L’article ajoute : « Du côté des dirigeants, on soupçonne les cabinets de financer en sous-main les syndicats. » Chez Alpha Conseil, il y a un CE, des délégués du personnel et même un CHSCT. Les salariés comme leurs représentants ne sont pas tous à la CGT, loin s’en faut. Chez Technologia, les délégués du personnel qui se sont présentés viennent de deux syndicats différents. Lorsqu’un expert est embauché, l’employeur ne lui demande jamais à quel syndicat il adhère. Ce qui est certain, c’est que les étiquettes attribuées aux experts sont non seulement fausses mais, cet article le démontre, elles desservent la profession.

Enfin, comme une conclusion logique à ces prétendus abus est introduite une vieille revendication des ultralibéraux du Medef : la « codécision » entre direction et CHSCT. C’est-à-dire, dans les faits, la fin du droit pour les représentants du personnel à recourir à l’assistance d’un expert indépendant des employeurs. L’employeur, pour sa part, peut faire appel à l’expert de son choix. La « codécision », c’est accréditer l’idée fallacieuse selon laquelle l’employeur et le représentant du personnel seraient sur un pied d’égalité. Et qu’ils devraient décider ensemble à quel expert il faudrait faire appel. Cela serait dire adieu à l’indépendance des experts. Le conflit d’intérêts est là. Même si l’employeur était contraint de choisir un expert une fois la décision de recours adoptée, comment faire confiance à l’indépendance d’un expert choisi et payé par l’employeur qui deviendrait juge et partie ?

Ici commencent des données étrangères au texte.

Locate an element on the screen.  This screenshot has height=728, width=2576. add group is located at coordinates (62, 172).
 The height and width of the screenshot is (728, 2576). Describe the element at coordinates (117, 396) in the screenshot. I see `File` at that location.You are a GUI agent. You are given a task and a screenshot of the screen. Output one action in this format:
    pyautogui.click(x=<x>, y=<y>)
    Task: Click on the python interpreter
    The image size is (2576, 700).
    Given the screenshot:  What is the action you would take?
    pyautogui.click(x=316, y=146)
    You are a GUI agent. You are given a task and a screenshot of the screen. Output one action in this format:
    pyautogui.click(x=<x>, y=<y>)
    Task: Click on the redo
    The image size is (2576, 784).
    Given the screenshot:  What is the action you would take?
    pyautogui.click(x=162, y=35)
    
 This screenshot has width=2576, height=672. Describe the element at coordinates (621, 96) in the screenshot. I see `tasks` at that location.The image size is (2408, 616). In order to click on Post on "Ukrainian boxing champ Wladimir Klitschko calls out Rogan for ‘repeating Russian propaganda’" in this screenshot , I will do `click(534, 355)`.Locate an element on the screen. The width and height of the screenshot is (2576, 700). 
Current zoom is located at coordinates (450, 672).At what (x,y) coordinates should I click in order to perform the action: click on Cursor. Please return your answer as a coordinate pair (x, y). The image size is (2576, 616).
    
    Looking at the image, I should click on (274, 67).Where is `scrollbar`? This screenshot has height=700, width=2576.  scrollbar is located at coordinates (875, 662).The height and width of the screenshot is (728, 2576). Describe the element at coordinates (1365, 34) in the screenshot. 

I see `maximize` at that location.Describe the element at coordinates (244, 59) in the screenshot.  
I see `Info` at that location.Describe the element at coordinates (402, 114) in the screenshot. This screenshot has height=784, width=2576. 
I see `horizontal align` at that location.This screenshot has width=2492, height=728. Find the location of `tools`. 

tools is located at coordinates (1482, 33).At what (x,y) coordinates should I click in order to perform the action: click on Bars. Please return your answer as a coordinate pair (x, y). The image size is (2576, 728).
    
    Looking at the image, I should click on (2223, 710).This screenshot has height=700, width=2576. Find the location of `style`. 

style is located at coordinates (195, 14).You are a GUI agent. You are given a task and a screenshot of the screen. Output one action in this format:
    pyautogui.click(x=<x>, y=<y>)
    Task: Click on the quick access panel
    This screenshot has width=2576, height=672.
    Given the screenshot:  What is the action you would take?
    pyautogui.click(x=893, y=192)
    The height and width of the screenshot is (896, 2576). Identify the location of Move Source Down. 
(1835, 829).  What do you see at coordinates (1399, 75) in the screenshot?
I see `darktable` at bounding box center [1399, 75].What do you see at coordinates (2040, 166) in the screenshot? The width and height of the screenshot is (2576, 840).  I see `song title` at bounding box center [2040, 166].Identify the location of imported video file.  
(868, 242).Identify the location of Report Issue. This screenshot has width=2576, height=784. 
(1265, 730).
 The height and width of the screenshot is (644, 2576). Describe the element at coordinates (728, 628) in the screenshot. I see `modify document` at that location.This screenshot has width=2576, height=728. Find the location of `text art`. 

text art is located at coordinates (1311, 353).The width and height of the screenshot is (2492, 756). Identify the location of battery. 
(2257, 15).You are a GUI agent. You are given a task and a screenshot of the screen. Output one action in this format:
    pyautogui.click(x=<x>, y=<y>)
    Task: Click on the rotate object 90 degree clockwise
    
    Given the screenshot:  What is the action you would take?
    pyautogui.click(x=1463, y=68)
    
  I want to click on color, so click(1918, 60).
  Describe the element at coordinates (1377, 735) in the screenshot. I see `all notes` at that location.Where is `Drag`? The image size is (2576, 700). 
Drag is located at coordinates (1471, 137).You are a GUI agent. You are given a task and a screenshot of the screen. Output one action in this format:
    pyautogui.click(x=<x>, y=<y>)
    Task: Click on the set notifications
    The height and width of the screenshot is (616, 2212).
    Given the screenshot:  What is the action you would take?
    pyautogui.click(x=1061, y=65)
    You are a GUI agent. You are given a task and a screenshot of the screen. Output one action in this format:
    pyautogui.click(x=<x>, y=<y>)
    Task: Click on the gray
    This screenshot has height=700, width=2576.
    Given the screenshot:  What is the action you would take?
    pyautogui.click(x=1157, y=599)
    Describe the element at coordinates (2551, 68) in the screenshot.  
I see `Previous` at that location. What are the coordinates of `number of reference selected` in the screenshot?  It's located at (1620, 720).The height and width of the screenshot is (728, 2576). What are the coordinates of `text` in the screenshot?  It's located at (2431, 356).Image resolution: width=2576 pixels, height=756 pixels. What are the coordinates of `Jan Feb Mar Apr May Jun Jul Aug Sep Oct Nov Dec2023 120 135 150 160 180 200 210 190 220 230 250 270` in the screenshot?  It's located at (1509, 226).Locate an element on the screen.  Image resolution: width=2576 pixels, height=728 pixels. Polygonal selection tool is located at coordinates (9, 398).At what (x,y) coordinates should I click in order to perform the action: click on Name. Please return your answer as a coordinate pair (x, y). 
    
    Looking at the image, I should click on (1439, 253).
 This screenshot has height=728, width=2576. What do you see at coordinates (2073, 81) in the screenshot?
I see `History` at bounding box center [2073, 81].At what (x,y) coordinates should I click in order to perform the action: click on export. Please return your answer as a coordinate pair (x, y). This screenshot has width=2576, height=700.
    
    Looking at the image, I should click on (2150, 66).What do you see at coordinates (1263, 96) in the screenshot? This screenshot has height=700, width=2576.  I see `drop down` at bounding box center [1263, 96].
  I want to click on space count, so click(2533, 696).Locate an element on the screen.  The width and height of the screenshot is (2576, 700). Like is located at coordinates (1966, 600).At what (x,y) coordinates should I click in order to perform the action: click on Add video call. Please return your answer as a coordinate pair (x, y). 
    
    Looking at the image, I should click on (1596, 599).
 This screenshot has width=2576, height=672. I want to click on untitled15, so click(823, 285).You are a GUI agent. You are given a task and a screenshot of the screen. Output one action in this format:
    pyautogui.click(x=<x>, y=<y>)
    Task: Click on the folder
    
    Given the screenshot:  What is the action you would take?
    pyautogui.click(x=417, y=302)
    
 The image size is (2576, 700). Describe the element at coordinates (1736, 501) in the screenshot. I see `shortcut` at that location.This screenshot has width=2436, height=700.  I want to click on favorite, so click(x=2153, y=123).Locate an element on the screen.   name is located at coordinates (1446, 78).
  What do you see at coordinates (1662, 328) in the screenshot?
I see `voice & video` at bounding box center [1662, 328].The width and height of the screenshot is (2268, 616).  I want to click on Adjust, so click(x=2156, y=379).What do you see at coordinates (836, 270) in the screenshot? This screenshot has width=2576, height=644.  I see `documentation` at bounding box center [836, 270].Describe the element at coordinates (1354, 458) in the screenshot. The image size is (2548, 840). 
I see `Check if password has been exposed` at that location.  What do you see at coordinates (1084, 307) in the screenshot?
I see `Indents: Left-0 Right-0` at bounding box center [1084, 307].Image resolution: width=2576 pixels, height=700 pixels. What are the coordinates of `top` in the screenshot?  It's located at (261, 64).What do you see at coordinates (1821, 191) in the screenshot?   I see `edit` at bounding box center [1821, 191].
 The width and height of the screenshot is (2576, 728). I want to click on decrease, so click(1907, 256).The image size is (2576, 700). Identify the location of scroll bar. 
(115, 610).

L’expertise CHSCT permet donc aux représentants du personnel d’avoir une information techniquement fiable, et cela de façon autonome, c’est-à-dire indépendante de celle apportée par l’employeur. L’expertise apporte ces garanties aux représentants du personnel. Elle fournit un point d’appui et permet de trouver des solutions originales. Dans des situations à forts enjeux, cette vision claire, précise et incontestable permet à chacun de remplir sa fonction sans suspicion réciproque.

C’est cette connaissance mise à la portée des représentants du personnel qui leur permet de comprendre les situations complexes, de poser correctement des problèmes ardus et de formuler des propositions de mesures de prévention des risques professionnels en accord avec l’intérêt des salariés.